Москва, 12 января 1972 г.

Дорогой Александр Константинович.

Ваш адрес на Красноармейской, по которому пишу сейчас, был у меня и раньше, но с упоминанием, что он действует зимой, а так как зима прошла не одна, я не решился им воспользоваться для новогоднего письма. На улицу Грицевецкую[148] в адресной книжке я уже не написал, уповая, что Загорянка[149] скорее перешлет, что и оказалось. Я очень, очень рад выходу книжки Мандельштама[150]. Это, конечно, победа в арьергардных боях, но все же победа.

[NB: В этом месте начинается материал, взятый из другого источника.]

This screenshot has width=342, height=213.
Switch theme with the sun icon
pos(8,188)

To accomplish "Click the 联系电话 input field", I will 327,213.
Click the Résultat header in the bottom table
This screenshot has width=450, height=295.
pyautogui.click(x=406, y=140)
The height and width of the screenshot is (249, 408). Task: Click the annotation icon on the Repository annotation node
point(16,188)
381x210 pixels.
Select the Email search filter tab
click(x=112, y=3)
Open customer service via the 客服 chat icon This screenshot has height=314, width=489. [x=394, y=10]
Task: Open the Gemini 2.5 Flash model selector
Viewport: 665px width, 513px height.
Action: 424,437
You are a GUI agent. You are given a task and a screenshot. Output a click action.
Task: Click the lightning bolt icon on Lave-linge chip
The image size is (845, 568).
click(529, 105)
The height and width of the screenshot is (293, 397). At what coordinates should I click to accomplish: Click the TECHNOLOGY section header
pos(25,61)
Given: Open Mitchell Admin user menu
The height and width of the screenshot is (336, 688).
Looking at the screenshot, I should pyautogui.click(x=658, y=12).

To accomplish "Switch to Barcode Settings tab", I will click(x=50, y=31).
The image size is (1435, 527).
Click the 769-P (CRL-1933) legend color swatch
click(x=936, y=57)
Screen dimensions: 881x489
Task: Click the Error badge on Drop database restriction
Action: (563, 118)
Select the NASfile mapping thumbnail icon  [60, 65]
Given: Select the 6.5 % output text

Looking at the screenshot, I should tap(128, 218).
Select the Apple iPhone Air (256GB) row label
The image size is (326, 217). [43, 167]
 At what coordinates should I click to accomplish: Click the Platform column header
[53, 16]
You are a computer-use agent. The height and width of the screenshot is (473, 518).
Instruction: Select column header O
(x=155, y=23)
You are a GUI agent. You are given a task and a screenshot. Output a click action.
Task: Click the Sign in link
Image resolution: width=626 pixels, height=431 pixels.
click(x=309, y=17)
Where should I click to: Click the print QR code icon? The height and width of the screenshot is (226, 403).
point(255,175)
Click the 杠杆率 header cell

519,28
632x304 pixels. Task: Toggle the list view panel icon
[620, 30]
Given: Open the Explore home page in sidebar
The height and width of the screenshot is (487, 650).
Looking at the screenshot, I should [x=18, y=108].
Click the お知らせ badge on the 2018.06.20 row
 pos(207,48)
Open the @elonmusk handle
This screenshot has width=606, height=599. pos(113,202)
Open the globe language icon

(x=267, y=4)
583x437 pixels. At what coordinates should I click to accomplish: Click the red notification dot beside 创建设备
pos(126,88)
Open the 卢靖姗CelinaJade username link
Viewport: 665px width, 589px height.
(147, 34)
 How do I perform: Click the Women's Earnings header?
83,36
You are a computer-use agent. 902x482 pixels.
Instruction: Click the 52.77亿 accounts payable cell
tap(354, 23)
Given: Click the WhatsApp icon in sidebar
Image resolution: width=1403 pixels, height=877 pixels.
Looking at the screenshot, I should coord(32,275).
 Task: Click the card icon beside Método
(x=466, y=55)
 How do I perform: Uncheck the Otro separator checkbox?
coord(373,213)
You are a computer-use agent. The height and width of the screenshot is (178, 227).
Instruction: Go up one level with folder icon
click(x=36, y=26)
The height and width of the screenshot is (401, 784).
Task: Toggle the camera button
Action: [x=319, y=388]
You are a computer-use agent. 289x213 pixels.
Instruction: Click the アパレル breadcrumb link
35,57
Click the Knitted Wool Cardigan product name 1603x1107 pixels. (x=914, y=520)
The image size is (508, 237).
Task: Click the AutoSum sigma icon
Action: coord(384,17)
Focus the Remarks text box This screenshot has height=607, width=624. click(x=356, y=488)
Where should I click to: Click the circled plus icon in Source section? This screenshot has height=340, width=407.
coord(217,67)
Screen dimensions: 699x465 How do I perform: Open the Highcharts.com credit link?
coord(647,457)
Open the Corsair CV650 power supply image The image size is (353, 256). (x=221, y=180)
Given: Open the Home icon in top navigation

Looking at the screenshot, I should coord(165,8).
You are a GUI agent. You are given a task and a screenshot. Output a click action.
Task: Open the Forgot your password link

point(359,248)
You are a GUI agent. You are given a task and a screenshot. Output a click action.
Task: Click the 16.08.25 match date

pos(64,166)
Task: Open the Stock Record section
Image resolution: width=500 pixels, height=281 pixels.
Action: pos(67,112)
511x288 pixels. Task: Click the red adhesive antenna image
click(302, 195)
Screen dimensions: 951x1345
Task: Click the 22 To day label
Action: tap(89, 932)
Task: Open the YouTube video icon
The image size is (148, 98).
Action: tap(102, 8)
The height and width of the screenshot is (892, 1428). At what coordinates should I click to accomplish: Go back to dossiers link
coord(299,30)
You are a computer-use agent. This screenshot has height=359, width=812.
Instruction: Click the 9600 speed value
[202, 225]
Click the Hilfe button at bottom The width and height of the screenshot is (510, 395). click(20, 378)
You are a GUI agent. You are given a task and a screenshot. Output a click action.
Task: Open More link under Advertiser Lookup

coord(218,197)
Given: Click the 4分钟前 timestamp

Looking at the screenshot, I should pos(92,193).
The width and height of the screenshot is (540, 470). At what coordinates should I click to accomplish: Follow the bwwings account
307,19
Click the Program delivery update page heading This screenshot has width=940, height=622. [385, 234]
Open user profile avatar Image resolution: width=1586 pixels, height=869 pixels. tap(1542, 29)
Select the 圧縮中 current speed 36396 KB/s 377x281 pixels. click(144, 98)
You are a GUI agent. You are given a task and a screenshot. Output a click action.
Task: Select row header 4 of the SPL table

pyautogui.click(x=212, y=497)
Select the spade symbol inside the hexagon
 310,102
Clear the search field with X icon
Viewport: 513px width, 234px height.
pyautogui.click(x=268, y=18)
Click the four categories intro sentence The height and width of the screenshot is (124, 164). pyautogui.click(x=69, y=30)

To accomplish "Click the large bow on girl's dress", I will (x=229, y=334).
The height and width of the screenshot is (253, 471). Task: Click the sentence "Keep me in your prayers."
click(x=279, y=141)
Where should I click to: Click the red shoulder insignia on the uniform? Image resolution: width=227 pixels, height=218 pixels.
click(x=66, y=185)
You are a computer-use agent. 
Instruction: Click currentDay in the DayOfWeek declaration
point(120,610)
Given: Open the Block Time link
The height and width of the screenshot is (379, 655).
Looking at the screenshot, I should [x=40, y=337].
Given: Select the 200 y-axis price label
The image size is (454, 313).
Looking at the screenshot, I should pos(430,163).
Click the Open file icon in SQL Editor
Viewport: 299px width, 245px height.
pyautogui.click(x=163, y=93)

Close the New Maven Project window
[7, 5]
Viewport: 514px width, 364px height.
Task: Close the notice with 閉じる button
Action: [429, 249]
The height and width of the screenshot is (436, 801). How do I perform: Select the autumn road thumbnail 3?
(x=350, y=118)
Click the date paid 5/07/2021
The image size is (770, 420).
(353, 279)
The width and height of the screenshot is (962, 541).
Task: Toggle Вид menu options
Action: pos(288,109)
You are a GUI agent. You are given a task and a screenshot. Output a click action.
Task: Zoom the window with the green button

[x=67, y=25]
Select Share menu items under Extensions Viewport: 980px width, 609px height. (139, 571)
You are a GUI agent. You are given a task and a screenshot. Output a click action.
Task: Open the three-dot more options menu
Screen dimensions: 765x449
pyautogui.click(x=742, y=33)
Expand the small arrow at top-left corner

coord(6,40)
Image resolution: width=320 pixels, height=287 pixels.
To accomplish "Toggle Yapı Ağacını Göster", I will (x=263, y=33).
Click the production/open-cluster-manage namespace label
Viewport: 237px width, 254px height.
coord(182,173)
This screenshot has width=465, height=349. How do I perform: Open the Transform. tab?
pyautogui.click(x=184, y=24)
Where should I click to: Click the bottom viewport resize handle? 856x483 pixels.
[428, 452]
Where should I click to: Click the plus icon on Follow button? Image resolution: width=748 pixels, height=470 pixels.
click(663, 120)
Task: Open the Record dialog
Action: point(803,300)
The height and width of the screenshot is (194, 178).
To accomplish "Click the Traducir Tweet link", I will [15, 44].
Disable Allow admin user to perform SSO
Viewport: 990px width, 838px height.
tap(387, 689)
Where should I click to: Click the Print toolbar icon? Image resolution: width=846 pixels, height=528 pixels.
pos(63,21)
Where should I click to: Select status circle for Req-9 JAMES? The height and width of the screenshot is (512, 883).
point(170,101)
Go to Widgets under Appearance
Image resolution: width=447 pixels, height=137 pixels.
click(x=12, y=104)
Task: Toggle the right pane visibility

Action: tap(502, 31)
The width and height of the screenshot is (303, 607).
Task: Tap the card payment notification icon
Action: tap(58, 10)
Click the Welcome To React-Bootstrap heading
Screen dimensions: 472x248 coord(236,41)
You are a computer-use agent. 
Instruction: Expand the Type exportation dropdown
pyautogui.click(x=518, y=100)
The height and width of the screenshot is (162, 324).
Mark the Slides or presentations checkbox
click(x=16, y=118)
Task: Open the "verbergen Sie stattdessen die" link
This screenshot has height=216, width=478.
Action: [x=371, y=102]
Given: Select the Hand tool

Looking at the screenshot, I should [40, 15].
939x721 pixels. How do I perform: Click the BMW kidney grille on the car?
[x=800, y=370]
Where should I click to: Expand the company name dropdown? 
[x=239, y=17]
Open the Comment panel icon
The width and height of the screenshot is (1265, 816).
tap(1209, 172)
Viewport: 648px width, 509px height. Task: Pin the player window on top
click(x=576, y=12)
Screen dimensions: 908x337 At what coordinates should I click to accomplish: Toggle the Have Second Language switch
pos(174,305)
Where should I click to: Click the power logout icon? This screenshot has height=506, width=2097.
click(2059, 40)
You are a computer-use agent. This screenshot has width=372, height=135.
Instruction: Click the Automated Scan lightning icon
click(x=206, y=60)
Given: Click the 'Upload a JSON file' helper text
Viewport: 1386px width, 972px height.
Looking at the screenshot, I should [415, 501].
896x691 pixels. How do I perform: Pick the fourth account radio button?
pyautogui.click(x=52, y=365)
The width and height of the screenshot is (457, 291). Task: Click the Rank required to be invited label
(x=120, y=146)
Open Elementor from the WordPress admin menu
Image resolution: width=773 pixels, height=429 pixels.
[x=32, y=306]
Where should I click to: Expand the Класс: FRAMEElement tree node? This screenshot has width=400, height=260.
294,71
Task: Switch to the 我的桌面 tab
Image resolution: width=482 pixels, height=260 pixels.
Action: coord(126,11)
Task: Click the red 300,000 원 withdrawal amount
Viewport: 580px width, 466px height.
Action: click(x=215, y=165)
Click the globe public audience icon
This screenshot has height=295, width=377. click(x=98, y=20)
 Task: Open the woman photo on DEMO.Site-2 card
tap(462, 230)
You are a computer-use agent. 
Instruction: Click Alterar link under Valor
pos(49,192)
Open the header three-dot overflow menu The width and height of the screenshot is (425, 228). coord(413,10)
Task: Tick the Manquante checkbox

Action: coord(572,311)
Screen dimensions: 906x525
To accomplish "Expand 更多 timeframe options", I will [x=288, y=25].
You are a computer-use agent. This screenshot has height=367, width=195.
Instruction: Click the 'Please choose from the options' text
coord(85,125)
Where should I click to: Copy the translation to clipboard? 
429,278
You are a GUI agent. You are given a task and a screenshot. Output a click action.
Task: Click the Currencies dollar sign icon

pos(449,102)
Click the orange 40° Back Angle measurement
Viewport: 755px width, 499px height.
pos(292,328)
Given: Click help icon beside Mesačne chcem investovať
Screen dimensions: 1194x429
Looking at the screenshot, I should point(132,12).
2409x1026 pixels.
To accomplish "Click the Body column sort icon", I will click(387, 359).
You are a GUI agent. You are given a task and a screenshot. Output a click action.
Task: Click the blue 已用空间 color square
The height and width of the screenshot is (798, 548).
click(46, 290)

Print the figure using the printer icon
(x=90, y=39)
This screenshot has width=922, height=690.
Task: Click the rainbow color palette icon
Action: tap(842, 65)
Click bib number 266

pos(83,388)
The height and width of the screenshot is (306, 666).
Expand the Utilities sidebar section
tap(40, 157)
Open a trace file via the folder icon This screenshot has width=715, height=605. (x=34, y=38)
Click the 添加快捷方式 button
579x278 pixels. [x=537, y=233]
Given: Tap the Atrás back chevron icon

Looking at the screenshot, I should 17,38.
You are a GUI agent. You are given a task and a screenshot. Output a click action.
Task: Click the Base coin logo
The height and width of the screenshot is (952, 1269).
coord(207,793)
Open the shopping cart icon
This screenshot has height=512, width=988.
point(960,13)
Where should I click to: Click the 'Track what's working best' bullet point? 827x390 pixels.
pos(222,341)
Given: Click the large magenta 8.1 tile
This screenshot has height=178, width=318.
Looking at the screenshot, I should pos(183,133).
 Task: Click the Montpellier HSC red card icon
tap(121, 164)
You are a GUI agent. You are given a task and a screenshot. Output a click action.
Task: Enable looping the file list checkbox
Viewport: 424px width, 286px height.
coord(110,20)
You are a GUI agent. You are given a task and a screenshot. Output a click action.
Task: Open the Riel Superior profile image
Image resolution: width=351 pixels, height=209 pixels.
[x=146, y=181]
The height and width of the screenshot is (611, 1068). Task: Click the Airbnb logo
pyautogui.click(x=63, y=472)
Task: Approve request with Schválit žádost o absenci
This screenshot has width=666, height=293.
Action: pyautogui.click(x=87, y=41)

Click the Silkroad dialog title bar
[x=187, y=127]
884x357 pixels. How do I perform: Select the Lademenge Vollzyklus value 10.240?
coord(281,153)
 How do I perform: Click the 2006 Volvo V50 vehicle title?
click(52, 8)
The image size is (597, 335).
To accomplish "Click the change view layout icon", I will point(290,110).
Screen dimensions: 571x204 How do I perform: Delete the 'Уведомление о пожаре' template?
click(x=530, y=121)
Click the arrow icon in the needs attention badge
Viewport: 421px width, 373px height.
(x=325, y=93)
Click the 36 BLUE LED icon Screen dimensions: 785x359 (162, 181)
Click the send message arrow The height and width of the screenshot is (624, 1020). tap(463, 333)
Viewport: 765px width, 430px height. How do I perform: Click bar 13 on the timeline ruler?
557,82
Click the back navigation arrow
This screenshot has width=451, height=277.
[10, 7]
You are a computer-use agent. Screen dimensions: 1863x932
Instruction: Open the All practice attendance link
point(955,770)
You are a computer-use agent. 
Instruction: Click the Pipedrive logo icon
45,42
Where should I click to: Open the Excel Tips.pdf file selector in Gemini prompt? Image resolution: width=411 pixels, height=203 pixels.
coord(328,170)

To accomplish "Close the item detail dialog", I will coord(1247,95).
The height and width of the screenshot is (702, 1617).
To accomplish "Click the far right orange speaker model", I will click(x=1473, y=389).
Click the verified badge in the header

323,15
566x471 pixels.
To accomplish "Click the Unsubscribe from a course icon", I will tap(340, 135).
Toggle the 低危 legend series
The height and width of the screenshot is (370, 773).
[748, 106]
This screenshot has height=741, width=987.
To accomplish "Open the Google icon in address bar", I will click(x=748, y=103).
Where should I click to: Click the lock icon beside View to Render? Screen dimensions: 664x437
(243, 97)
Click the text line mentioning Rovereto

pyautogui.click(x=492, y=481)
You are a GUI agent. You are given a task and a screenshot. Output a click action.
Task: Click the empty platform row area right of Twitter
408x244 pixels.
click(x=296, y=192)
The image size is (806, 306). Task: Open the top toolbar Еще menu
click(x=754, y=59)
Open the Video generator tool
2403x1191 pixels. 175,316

Дымшиц — не самый худший автор предисловия к такому тонкому делу, как стихи, да еще стихи Мандельштама. Самым худшим автором был бы покойный господин Твардовский — стоит только вспомнить некролог Ахматовой, который этот сталинский лауреат написал[151]. У Надежды Яковлевны я не был более четырех лет — оттого и все ее публикации прошли мимо моих ушей и глаз. И о сборнике О. Э. я узнал из Вашего письма. Если будете заказывать через лавку — нельзя ли экземпляр для меня этой книжки. Адрес Н. Я. такой: М-447, Б. Черемушкинская, 50, корп. 1, кв. 4. Телефон 126-67-42. Я рад повидаться с Вами и Э. А. Телефон мой 255-77-49. Но лучше письмом известить, из-за моего слуха потерянного, назначив на любой час любой субботы и воскресенья по Вашему выбору — или у Вас, или у меня. Жму руку и шлю привет Э. А.

Ваш В. Шаламов.

В. Т. Шаламов — А. К. Гладкову

Москва, 28 апреля 1972 г.

Дорогой Александр Константинович.

Вся Москва говорит о «Молодости театра»[152] — и я не могу пропустить такой спектакль. Попытки приобрести билет не дали результата. Обращаюсь к Вам за помощью, зная Ваше всегдашнее расположение ко мне. День мне безразличен. Нас еще не сломали (дом не снесли строительством метро), но день моей разлуки с Хорошевским шоссе близится. Отвечайте на старый мой адрес: Москва — А-284, 125284, Хорошевское шоссе, 10, кв. 3. Мой поклон Эмилии Анатольевне.

Ваш В. Шаламов.

В. Т. Шаламов — А. К. Гладкову

Москва, 27 декабря 1973 г.

Дорогие Эмилия Анатольевна и Александр Константинович.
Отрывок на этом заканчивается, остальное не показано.